È una domanda essenziale, che non dobbiamo mai dare per scontata, che ci picchia in testa come un martello e che rompe la crosta di ghiaccio che è dentro di noi.
Chi sei, veramente, Gesù di Nazareth?
Chi sei nella storia, in questa contemporaneità che appare disillusa e cinica, in questo mondo travolto dalle troppe informazioni e dalle tante paure.
Chi sei, veramente, Nazareno?
Un mito, un’illusione, un santo, il santo, l’irrilevante, il marginale, il paravento…
Tante risposte possiamo dare, tutte legittime, tutte dense.
E, nonostante duemila anni, fa sorridere il fatto che a migliaia, milioni, ancora ci poniamo questa domanda.
Eppure, alla fine della fiera, la domanda viene rivolta direttamente a noi. A me.
Lascia stare gli altri. Chi sono, io, per te?
E, scrive Luca, questa domanda avviene in un clima di preghiera. Solo nel silenzio, nell’interiorità, nella meditazione, nell’introspezione, possiamo raggiungere, qui e ora, il Nazareno.
E Pietro osa, risponde. Sei il Cristo.
Colui che tutti aspettavano. Ma non così, non così dimesso, non così fragile, non così diverso.

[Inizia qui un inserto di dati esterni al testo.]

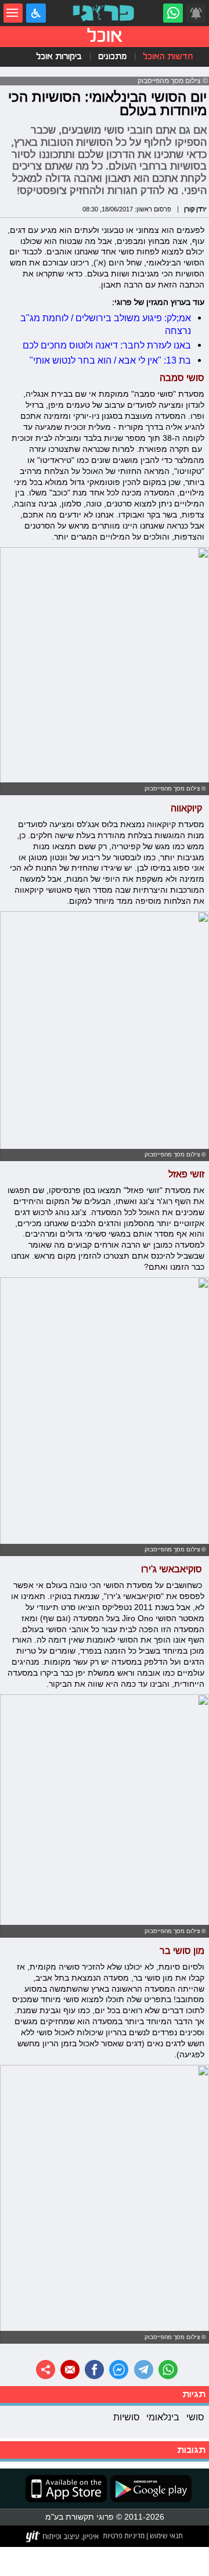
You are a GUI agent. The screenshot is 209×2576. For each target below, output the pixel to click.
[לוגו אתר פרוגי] (105, 13)
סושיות (126, 2417)
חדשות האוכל (168, 56)
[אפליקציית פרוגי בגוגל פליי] (149, 2488)
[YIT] (63, 2536)
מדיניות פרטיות (124, 2535)
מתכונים (112, 56)
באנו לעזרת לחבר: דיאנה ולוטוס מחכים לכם (107, 345)
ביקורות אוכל (59, 56)
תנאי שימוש (165, 2535)
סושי (195, 2417)
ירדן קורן (195, 209)
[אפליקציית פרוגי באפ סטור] (66, 2488)
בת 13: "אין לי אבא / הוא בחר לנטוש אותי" (110, 360)
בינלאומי (162, 2417)
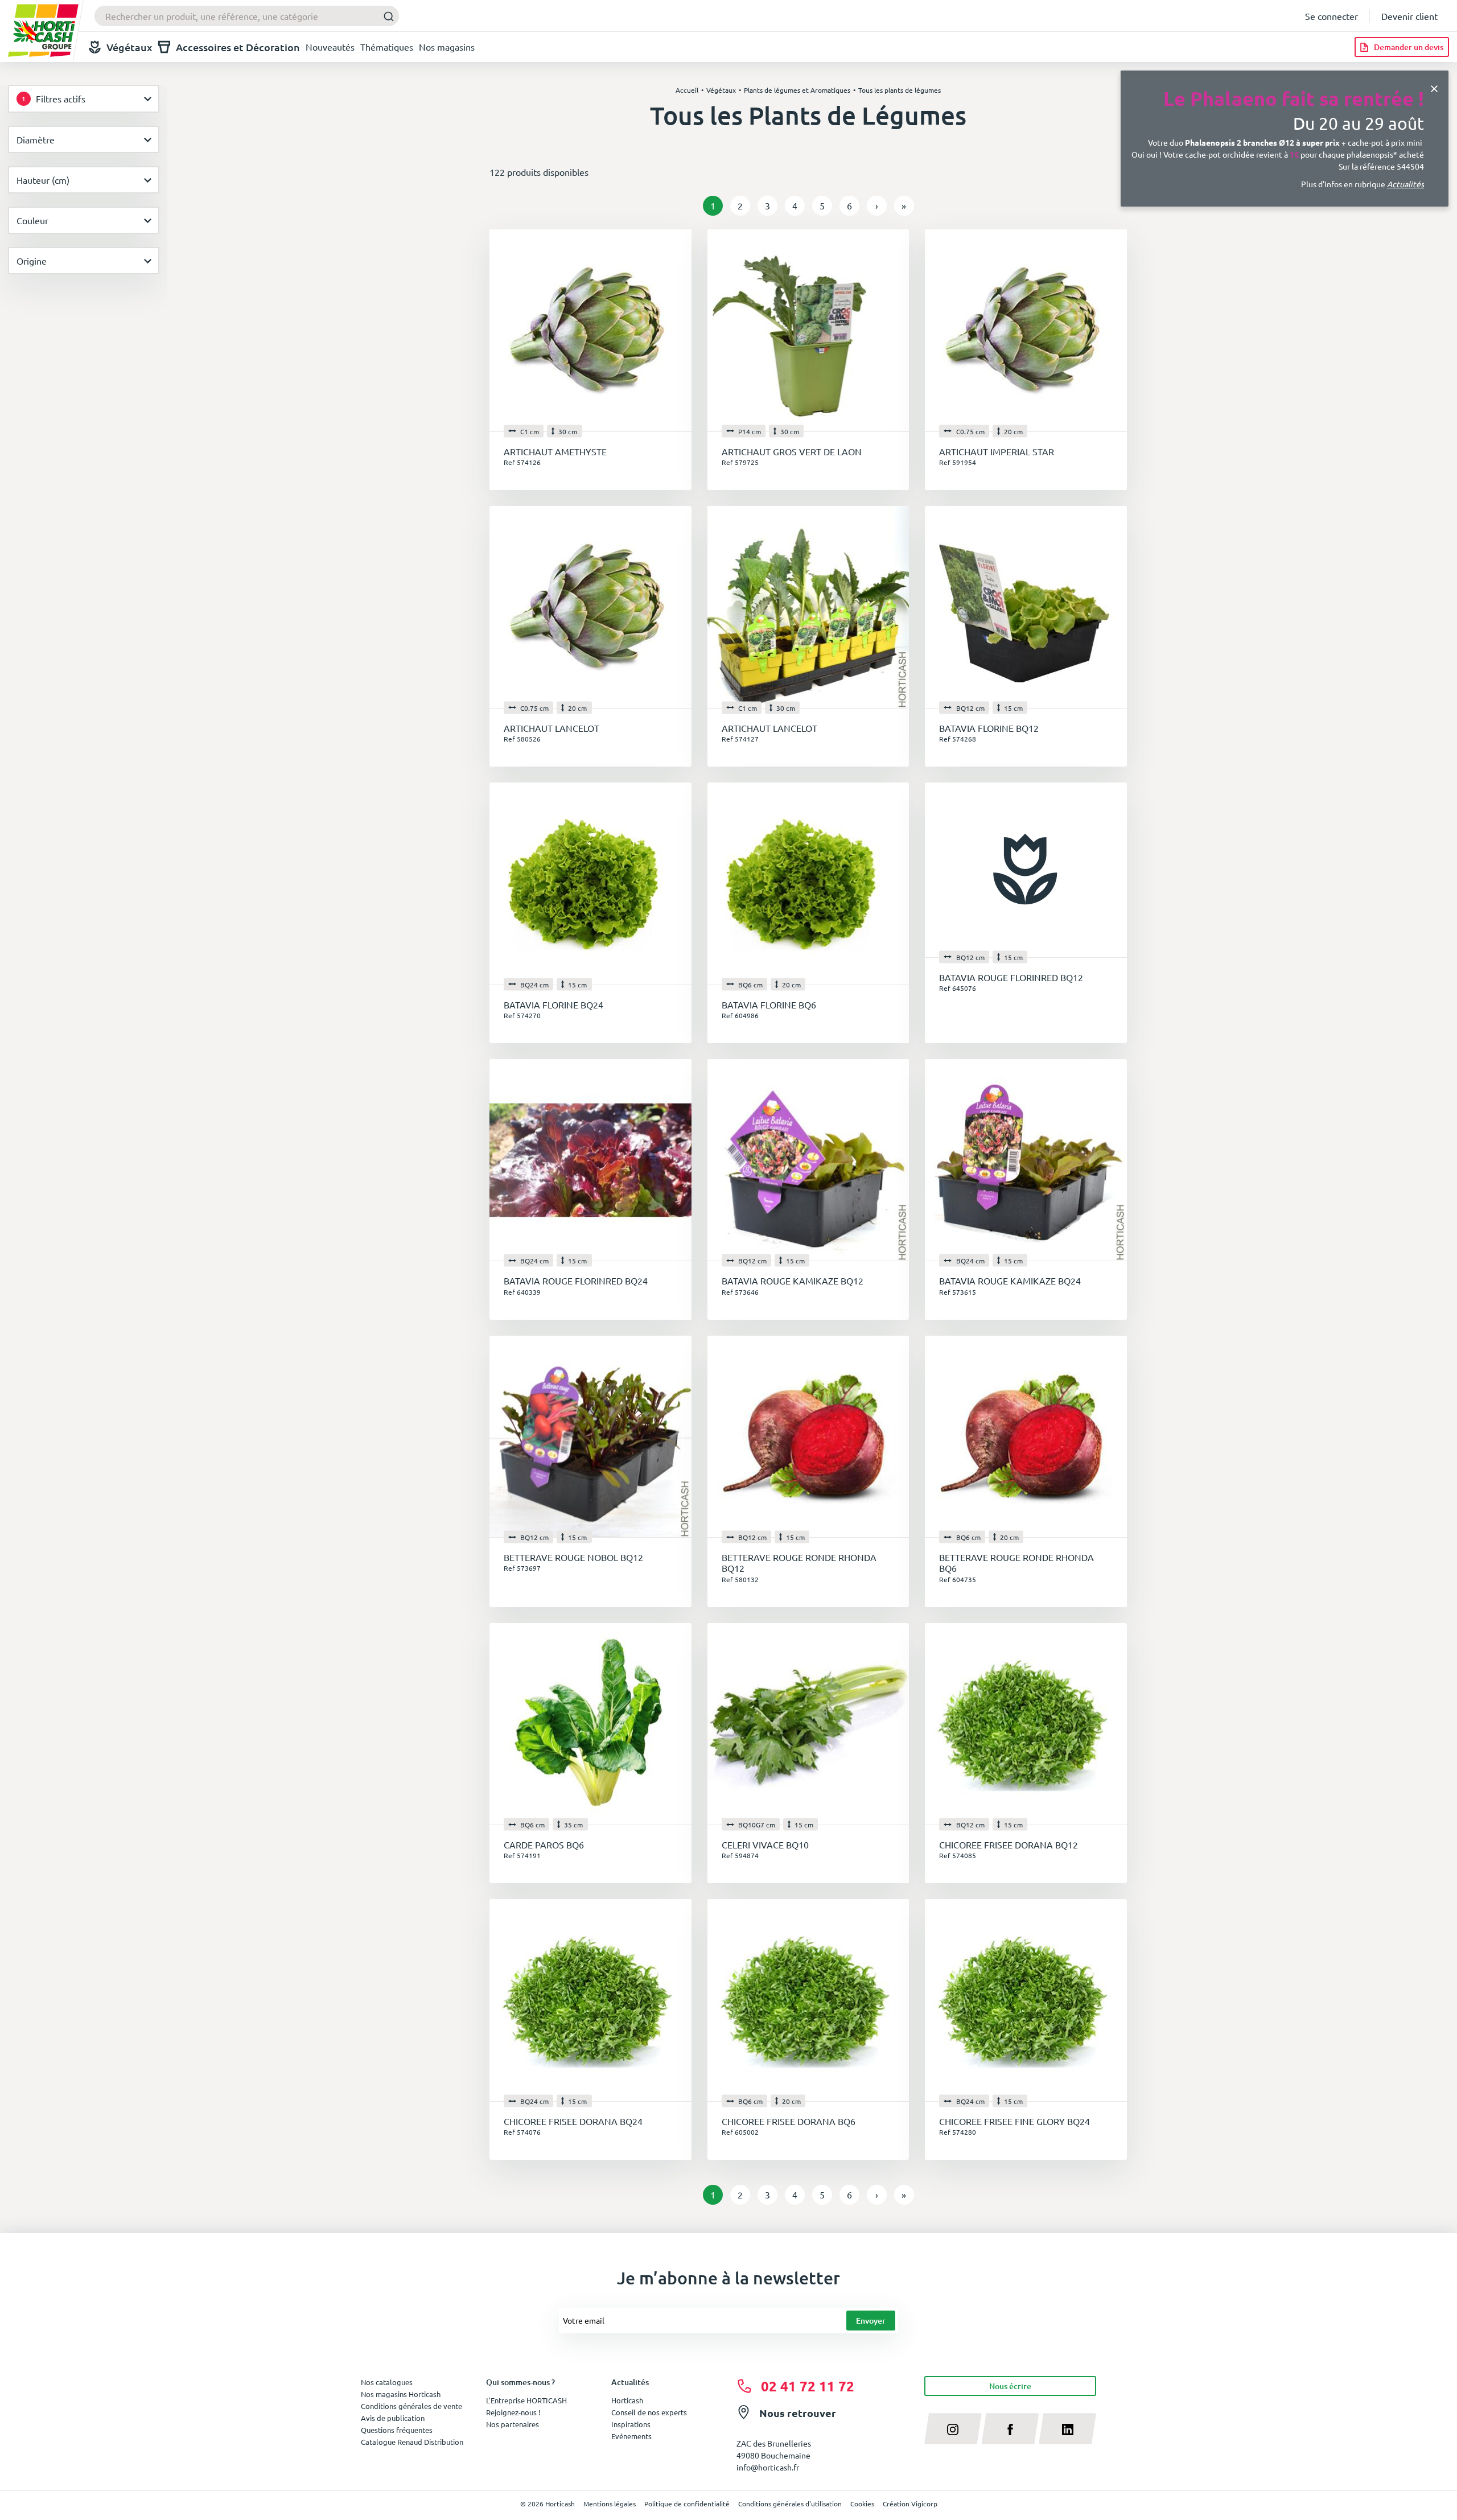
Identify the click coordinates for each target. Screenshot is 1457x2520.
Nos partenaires (512, 2424)
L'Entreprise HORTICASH (526, 2400)
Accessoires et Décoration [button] (238, 46)
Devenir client (1409, 16)
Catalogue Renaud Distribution (412, 2442)
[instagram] (953, 2428)
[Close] (1434, 87)
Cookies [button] (862, 2503)
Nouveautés (330, 46)
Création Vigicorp (910, 2503)
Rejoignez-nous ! (513, 2412)
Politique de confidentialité (687, 2503)
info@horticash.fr (767, 2467)
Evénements (631, 2436)
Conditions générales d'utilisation (790, 2503)
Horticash (627, 2400)
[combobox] (246, 16)
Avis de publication (393, 2418)
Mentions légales (609, 2503)
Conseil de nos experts (649, 2412)
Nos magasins (447, 46)
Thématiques (386, 46)
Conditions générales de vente (411, 2406)
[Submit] (385, 16)
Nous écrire (1010, 2386)
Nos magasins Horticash (401, 2394)
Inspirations (631, 2424)
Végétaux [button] (129, 46)
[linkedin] (1067, 2428)
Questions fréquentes (397, 2430)
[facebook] (1010, 2428)
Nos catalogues (387, 2382)
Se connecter (1331, 16)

Niente muscoli, o arroganza, niente eserciti liberatori, niente discorsi memorabili prima di scagliarsi in battaglia contro i romani, contro i peccatori, contro chi la pensa diversamente. Non un raffinato esseno, non un altezzoso fariseo, non un aristocratico sadduceo. Nulla di tutto questo.
Più di tutto, più di tutti, spiazzante. Come sempre fa Dio.
Bene, bravo Pietro.
Ma Gesù lo ammonisce: non sarà un Cristo trionfante.
Né sarò accolto, né sarò applaudito. Ma rifiutato ed osteggiato.
Ricordiamocelo, noi discepoli, quando rimpiangiamo tempi in cui avevamo riconoscimento e potere, in cui pensavamo di orientare le decisioni, in cui sedevamo sui troni delle persone influenti.
Esiste un tempo in cui ci è chiesto il peso della responsabilità e dobbiamo vigilare affinché il veleno del potere non ci stordisca.
Ma esiste un tempo, come quello che stiamo vivendo, in cui siamo minoranza, spesso anche malvista e tollerata con sgarbo.
Siamo avvisati.
Il Dio di Gesù non è un Dio forte che mostra i bicipiti, non un Dio onnipotente che sbaraglia gli avversari, non un Dio vincitore da corrompere e convincere, da blandire e sedurre, no.
È un Dio schivo e amorevole, timido, quasi.
Un Dio nascosto che vuole essere amato perciò che è, non per ciò che dà.
Un Dio che vale la pena di seguire, talmente bello da dimenticarsi di sé, pur di conoscerlo.
Un Dio che vale la pena di conoscere al costo di perdere ogni cosa, un Dio che è più di ogni affetto, più di ogni gioia, più della più grande cosa che possiamo possedere.
Un Dio che vale la pena di conoscere, anche a costo di perdere la faccia.
Perdere la faccia per lui, svergognarsi, così come la vergogna più grande per il mondo antico era essere crocifissi, nudi, ostesi al pubblico ludibrio, la più temuta e odiata forma di umiliazione che i romani, tra gli altri, infliggevano come somma punizione. Vergogna al punto che anche le prime comunità cristiane stentavano ad usare la croce come segno di appartenenza.
Fino a che, dice Gesù, non ci saremo appassionati di Lui al punto da poter perdere la faccia, al punto da essere con-crocifissi con lui, avremo ancora uno spazio di crescita nella nostra consapevolezza della sua vera identità.